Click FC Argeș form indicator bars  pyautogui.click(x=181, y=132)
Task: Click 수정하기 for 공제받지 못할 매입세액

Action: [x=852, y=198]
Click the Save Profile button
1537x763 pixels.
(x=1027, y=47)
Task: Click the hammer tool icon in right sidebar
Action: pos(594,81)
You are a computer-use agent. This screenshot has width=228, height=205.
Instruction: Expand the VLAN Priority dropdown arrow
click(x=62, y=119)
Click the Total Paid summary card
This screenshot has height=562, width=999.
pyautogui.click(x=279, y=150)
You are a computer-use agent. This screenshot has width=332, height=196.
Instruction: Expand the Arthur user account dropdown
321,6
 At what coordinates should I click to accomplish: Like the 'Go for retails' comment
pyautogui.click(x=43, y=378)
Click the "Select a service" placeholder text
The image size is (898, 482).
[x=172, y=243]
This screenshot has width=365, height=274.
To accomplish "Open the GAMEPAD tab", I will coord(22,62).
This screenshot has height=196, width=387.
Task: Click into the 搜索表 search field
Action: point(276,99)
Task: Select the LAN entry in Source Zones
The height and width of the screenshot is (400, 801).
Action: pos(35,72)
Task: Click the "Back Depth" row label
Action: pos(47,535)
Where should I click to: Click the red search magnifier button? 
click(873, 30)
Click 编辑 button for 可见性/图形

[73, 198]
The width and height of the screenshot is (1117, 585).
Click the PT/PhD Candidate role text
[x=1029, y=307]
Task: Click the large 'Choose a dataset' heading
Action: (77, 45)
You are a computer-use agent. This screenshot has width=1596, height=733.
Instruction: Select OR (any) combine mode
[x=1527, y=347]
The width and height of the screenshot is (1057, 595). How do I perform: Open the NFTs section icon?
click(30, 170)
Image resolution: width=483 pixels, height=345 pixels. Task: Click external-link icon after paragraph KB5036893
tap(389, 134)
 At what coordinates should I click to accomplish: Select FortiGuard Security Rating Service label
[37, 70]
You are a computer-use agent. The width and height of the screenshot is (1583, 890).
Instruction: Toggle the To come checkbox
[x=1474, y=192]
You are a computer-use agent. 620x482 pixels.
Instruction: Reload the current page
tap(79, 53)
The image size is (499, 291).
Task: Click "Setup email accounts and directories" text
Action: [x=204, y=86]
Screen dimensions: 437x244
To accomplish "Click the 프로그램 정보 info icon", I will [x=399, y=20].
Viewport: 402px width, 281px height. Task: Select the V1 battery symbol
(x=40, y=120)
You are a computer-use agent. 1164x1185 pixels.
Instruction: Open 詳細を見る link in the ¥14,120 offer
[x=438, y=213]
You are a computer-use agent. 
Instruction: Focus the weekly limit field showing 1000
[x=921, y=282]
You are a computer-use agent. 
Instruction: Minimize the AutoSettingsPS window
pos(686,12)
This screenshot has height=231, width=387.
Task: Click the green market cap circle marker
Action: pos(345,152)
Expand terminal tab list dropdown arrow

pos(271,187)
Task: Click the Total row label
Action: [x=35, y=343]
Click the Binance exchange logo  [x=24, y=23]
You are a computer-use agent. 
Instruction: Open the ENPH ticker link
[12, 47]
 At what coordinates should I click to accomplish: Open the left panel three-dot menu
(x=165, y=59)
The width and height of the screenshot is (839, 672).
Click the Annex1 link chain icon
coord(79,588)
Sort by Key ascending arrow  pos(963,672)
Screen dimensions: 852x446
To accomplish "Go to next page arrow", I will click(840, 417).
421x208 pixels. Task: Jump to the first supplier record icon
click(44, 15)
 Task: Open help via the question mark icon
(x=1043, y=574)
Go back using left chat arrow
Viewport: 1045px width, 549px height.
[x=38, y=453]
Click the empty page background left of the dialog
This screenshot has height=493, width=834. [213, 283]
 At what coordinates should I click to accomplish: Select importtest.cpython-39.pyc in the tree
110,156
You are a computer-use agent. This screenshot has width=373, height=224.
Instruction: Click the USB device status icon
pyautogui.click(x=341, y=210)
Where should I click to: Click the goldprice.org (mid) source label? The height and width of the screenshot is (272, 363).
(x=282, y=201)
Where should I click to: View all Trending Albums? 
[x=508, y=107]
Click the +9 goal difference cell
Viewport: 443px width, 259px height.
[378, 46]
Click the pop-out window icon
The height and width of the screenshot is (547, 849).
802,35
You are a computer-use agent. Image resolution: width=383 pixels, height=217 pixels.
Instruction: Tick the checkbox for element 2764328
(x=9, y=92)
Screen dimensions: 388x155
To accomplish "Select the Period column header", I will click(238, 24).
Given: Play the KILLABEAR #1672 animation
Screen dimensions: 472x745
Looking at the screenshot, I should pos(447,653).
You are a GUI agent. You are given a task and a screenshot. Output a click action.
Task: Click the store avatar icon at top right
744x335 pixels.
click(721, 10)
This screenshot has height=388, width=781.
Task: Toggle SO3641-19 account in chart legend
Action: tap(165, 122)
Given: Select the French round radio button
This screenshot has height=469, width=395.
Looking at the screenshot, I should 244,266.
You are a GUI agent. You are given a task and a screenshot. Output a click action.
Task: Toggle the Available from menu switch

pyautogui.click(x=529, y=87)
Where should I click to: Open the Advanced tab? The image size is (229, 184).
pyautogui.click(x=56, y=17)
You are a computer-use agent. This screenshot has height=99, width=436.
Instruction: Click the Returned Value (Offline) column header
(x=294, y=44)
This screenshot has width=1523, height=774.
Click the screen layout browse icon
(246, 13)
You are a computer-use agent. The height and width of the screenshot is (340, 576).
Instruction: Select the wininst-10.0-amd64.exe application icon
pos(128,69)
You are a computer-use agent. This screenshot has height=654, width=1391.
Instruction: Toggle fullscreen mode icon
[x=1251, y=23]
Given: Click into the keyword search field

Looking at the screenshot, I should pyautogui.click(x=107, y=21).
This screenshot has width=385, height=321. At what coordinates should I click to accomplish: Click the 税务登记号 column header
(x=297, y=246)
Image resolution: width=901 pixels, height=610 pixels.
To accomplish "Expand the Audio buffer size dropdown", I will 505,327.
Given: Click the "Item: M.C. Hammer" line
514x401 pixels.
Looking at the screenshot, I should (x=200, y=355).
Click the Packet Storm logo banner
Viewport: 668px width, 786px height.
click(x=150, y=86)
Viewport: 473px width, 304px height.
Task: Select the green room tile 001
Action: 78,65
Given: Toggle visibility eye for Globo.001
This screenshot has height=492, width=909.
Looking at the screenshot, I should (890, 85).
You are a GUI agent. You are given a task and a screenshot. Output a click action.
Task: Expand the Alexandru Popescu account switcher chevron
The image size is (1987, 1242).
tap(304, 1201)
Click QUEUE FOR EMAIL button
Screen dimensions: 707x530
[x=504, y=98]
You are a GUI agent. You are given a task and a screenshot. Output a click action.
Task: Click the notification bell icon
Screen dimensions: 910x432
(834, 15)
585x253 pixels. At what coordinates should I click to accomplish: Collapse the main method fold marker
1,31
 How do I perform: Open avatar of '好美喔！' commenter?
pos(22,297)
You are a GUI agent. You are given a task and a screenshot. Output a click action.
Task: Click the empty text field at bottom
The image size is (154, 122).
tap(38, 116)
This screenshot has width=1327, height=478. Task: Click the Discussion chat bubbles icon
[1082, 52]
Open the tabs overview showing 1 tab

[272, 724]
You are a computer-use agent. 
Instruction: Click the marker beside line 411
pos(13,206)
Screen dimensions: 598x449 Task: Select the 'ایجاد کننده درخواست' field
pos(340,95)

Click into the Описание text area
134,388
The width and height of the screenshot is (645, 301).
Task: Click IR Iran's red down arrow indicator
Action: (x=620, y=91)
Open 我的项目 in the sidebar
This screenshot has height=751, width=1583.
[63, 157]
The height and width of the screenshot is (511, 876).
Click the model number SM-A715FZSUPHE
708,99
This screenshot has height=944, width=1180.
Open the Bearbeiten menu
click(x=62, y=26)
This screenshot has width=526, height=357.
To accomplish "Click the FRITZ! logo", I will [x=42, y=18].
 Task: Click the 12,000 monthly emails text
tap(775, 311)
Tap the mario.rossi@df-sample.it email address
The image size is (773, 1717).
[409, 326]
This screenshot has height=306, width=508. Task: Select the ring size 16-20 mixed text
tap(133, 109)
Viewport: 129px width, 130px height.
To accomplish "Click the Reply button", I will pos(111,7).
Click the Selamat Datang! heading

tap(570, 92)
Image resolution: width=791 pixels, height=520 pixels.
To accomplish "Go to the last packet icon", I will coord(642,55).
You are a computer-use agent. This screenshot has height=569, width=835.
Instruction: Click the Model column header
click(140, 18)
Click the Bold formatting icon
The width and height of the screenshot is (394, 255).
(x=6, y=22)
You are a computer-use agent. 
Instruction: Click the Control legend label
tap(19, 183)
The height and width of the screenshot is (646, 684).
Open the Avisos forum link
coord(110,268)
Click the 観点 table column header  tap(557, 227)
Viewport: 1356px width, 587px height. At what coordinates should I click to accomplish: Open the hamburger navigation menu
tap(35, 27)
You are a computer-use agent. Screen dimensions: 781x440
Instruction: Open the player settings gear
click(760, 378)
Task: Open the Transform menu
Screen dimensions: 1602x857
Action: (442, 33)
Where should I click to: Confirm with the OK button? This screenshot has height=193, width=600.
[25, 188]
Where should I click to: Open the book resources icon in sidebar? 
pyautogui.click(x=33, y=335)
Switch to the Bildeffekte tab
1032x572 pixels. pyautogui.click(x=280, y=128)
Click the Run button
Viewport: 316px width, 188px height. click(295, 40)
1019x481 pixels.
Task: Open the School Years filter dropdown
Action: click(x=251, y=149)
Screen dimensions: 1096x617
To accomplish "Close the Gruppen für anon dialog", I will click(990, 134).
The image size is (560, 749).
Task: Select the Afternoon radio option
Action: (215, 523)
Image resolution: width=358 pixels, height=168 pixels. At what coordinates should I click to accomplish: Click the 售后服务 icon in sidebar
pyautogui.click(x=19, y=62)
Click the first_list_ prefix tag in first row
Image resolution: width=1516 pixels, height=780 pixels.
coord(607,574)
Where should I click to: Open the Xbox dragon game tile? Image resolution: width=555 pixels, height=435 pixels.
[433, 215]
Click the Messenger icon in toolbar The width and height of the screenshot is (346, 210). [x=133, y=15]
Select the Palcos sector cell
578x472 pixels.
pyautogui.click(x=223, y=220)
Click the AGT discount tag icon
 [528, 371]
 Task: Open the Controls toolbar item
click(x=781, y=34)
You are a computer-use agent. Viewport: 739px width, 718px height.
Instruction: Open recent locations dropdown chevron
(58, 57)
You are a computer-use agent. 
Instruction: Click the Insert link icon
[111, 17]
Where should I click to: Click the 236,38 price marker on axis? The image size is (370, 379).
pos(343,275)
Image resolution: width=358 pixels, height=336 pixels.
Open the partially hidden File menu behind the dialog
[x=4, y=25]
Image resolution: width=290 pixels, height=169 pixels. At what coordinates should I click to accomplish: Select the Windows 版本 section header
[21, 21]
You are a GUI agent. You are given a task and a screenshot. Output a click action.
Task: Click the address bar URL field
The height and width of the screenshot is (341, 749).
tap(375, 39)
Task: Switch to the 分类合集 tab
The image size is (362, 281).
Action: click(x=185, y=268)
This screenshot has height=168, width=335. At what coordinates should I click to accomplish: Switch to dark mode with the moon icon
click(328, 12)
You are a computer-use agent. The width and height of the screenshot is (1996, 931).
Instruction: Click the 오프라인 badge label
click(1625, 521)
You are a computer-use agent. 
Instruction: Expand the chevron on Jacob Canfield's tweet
○ ○ ○ ○ ○
◆ **What the task asks**: Retype, in the same exact form, the lines of the material above from the line holding "514x401 pixels." through the line holding "Task: Expand the".

◆ **Output for this task**:
514x401 pixels.
Looking at the screenshot, I should (x=200, y=355).
Click the Packet Storm logo banner
Viewport: 668px width, 786px height.
click(x=150, y=86)
Viewport: 473px width, 304px height.
Task: Select the green room tile 001
Action: 78,65
Given: Toggle visibility eye for Globo.001
This screenshot has height=492, width=909.
Looking at the screenshot, I should (890, 85).
You are a GUI agent. You are given a task and a screenshot. Output a click action.
Task: Expand the Alexandru Popescu account switcher chevron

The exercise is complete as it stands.